Berlin is a massive city, so it's noteworthy that one of these day trip suggestions (Pfaueninsel) is actually within the city limits, while another (Potsdam) is just beyond them. We've also included our favorite Spreewald lakeside town, a hamlet a good half hour beyond the German train network where you will probably hear Sorbian spoken in the streets in addition to German.
Berlin Day Trips
Fairytale Wooded Island: Pfaueninsel
Highlights: breathtaking views; crazy architecture; hillside strolls
Duration: four to eight hours
Exertion level: moderate to high
Accessible by: U-Bahn, bus, ferry
In the southeastern corner of the Berlin metropolitan region is the fairytale wooded island of Pfaueninsel, or Peacock Island. Yes, we said "fairytale." Where else can you find a palace, the remnants of a royal menagerie that today includes peacocks and parrots and a re-creation of a Roman temple—all on a tiny, wooded island?
The Pfaueninsel's paths, landscaped by Peter Joseph Lenné, wind through the island's gardens, allowing easy tours of the tiny. Many visitors spend all their time on the Pfaueninsel strolling these paths, taking in all the unexpected attractions.
During warm weather, however, the Pfaueninsel becomes a swimming and sunning idyll. Surrounded by trees, this is an ideal place to spend a lazy weekend afternoon.
To get to the Pfaueninsel, take the U-Bahn to Waldsee and connect there by bus to a ferry pier. The ferry costs €3, and entrance to the island runs €3.
For more information about Pfaueninsel, take a look at the official Visit Berlin page on the island. Berlin's Prussian Castles and Gardens Foundation (SPSG) site also contains some Pfaueninsel information.
Grand Palace: Potsdam
Highlights: parks; palaces; architectural variety
Duration: three to six hours
Exertion level: low
Accessible by: commuter train, bus
Potsdam surprises visitors with a wide range of architectural styles. With UNESCO World Heritage status under its belt, the city boasts several palaces and gorgeous royal parks that attract huge numbers of visitors.
But Potsdam is saturated with architectural interest beyond the astounding Sanssouci Castle. A tiny cluster of Russian houses in Alexandrowka (dating back to the 1820s) provides one example; the trendy Dutch Quarter, built between 1735 and 1745, with its baroque Low Country buildings, is another.
What makes Potsdam a perfect day trip destination, however, is the fact that these historical treasures blend in so well with the otherwise modern, even funky, feel of the city. The Schiffbauergasse complex is a great example of "funky" Potsdam. It's a multi-entertainment center housed in a renovated gas works facility. Check out the German-language Schiffbauer Website.

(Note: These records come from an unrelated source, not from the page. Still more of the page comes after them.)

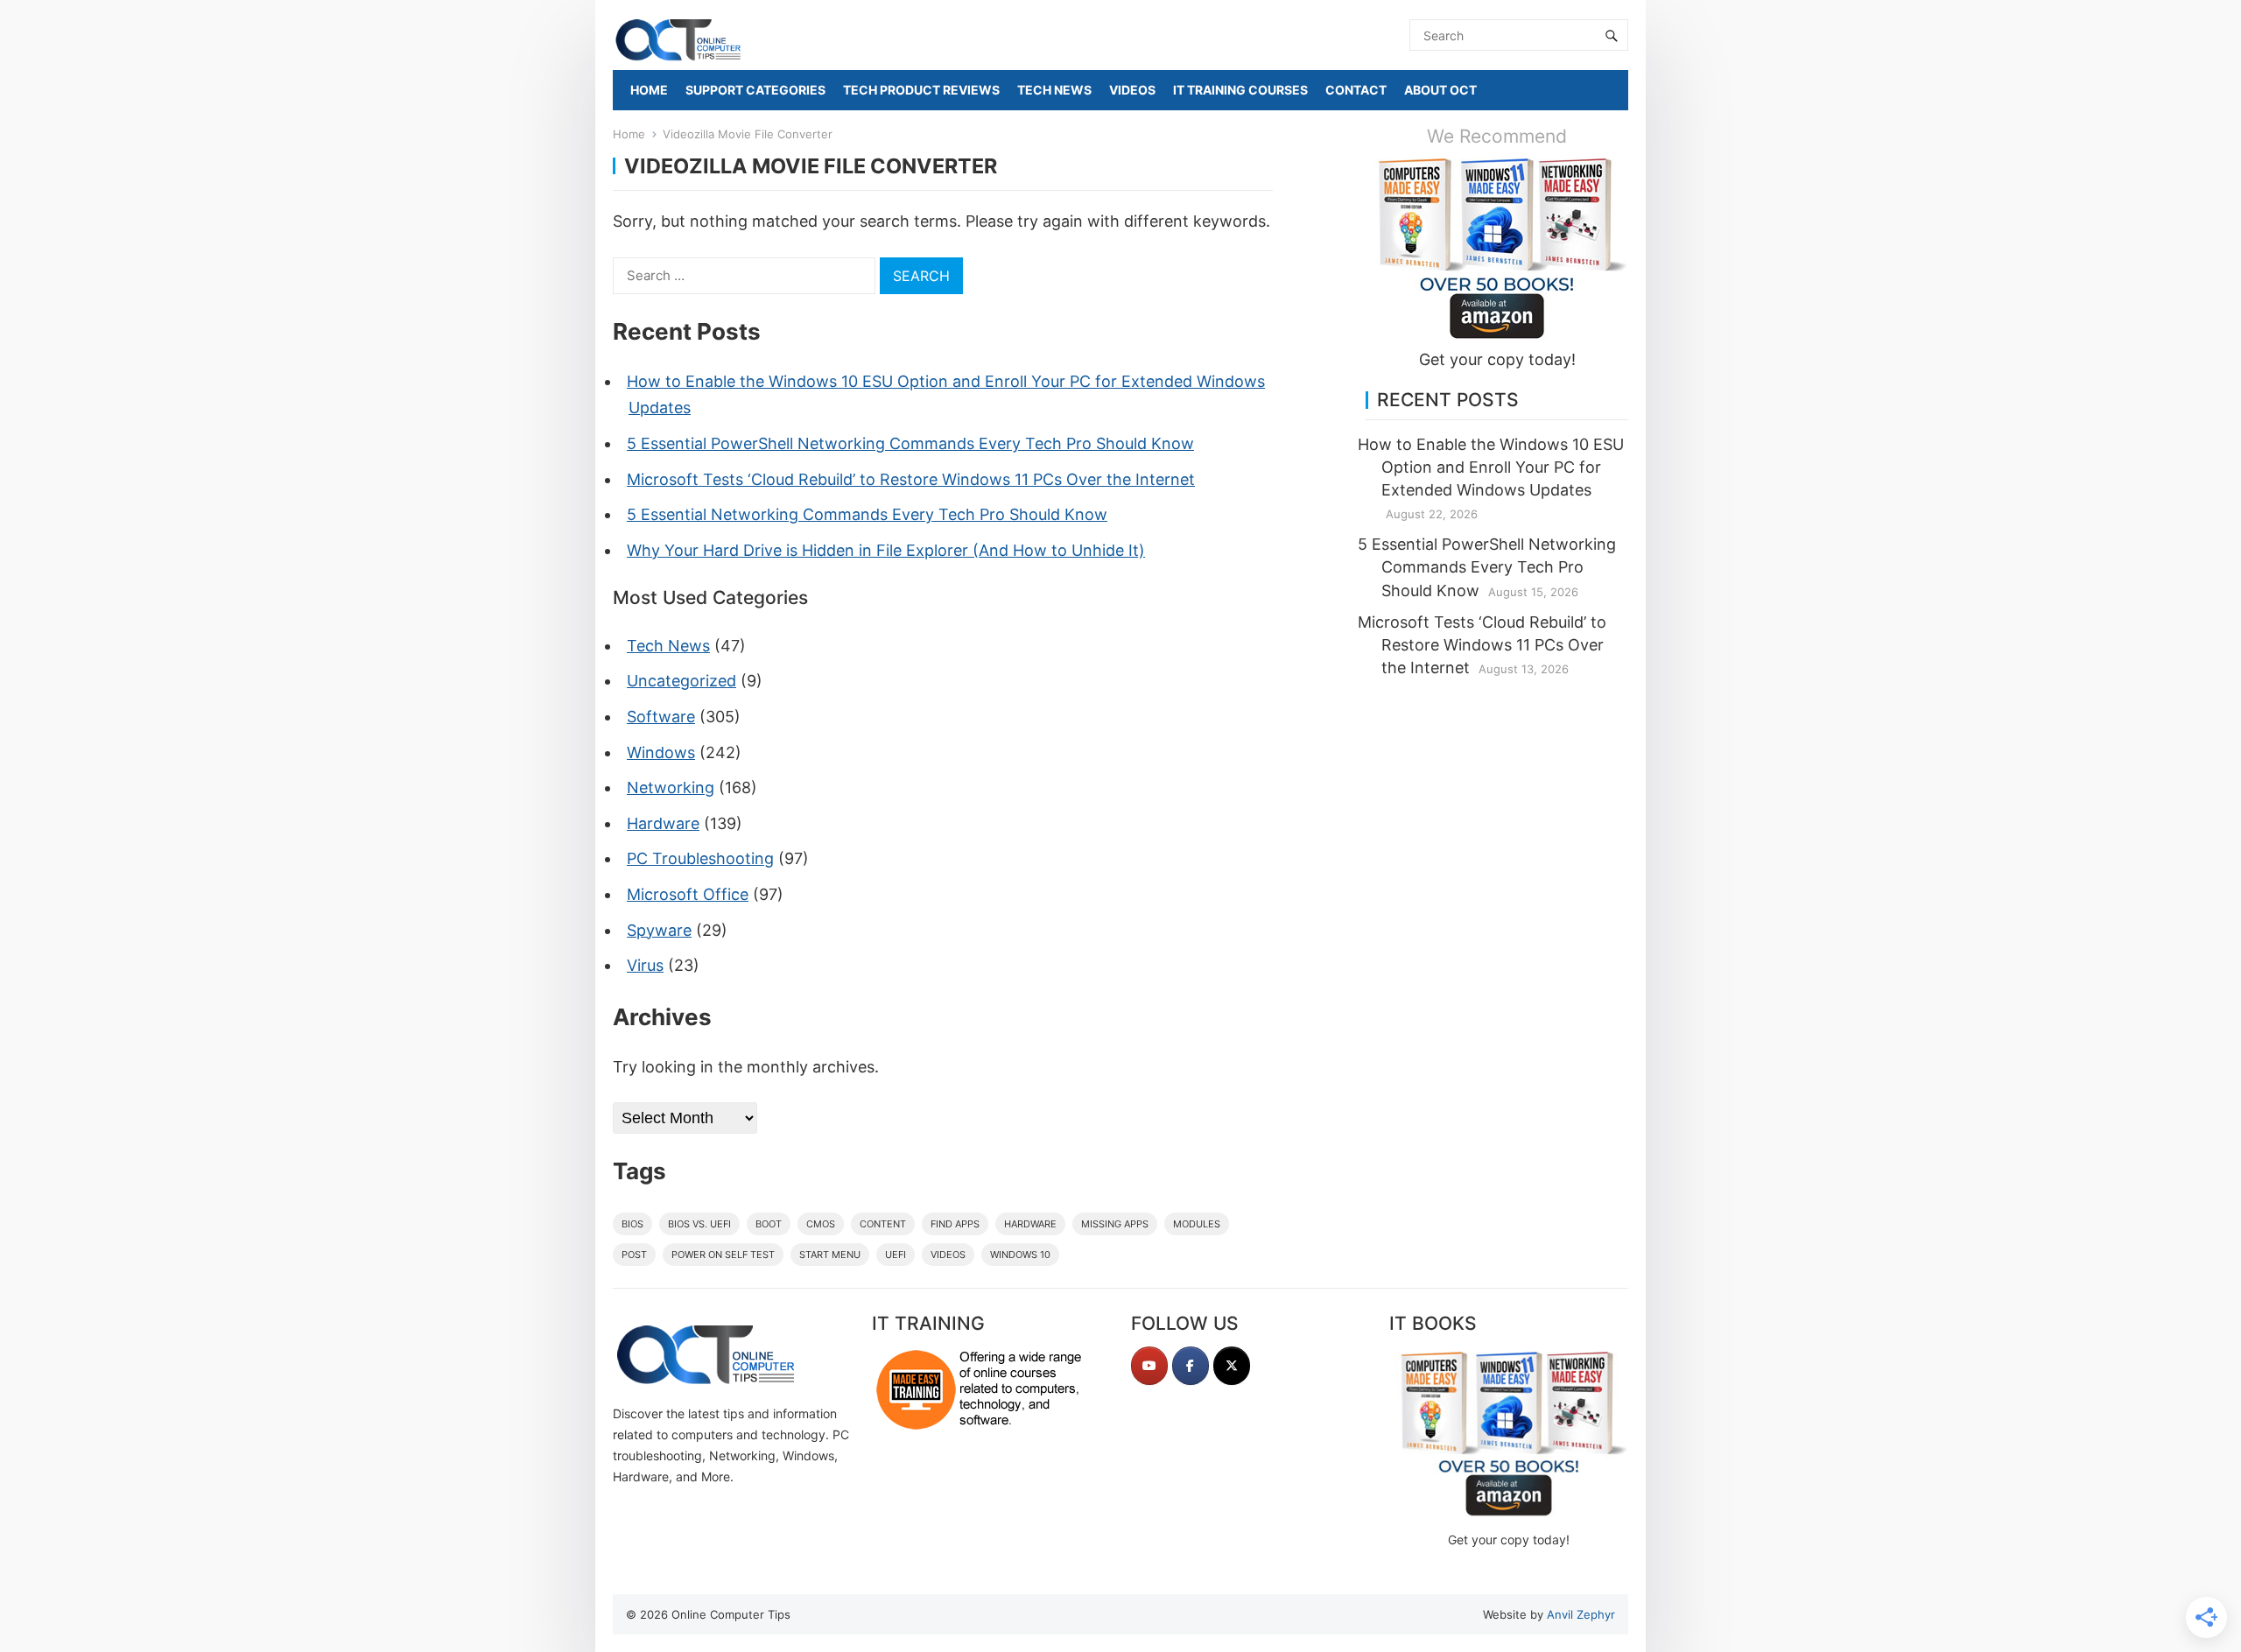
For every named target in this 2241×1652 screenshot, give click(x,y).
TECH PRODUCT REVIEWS (921, 89)
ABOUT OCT (1440, 89)
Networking (670, 787)
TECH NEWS (1054, 89)
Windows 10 (1020, 1254)
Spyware (659, 930)
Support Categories (755, 89)
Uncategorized (681, 680)
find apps (955, 1224)
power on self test (723, 1254)
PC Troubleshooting (700, 858)
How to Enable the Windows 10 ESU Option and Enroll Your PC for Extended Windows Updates (1491, 467)
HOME (649, 89)
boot (768, 1224)
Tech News (668, 645)
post (634, 1254)
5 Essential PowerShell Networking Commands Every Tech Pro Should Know (910, 443)
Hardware (663, 823)
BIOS (632, 1224)
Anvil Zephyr (1581, 1614)
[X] (1231, 1365)
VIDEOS (1132, 89)
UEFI (895, 1254)
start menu (830, 1254)
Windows (661, 752)
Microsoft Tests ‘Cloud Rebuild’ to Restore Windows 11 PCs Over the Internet (911, 479)
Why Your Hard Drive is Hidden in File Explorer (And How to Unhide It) (886, 550)
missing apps (1115, 1224)
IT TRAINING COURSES (1240, 89)
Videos (948, 1254)
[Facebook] (1190, 1365)
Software (661, 716)
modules (1196, 1224)
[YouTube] (1149, 1365)
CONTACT (1356, 89)
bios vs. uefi (699, 1224)
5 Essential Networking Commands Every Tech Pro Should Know (867, 514)
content (883, 1224)
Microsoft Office (687, 894)
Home (629, 134)
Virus (645, 965)
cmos (820, 1224)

And then there's the delightful physical environment. Potsdam is basically surrounded by water, making it one of eastern Germany's more physically attractive cities.
For more information about Potsdam, take a look at the city's tourism site.
Sorbian Spreewald: Lehde
Highlights: quiet lake town; cultural interest; rural escape
Duration: five to eight hours
Exertion level: low to moderate
Accessible by: train, foot
Boats and houses along the river in Lehde.
Photo by Alex Robertson Textor.
The Spreewald is one of eastern Germany's most naturally beautiful forested regions and the traditional home of the Sorbs. Sorbs speak a Slavic language and have a history of resisting German cultural dominance. In popular German culture, the Sorbs are known for their colorful costumes and lively customs. Today, towns in the region with significant Sorbian populations are characterized by bilingual street signs.
Lehde, one gem of a Spreewald village, is also known by its Sorbian name, Ledy. It's a very small place which nonetheless feels like a major tourist hub in high season. This area of the Spreewald is called "green Venice" in local tourist literature.
What makes Lehde so appealing is its quiet, leisurely pace. A pleasant walk from the nearest train station at Lübbenau, the village sees far fewer tourists than other nearby towns do. Another draw is Lehde's Freilandmuseum (website in German only), which highlights local history, and includes a significant exhibition on Sorbian culture.
To get to Lehde, you need to first journey to Lübbenau by train. From Berlin, the journey takes about 90 minutes. From Lübbenau, Lehde is a short 30 to 45 minute stroll. This walk very well may be the high point of your visit to Lehde. The short amble from the train station into Lübbenau itself is pleasant enough, but once you follow the signs out of the quiet village of Lübbenau and into the gorgeous, verdant Spreewald you may very well feel that you're merging with nature.
Alternately, you might join the legions of German tourists during high season and board a traditional punt to travel through canals from Lübbenau to Lehde. Many punts serve drinks and snacks during their excursions.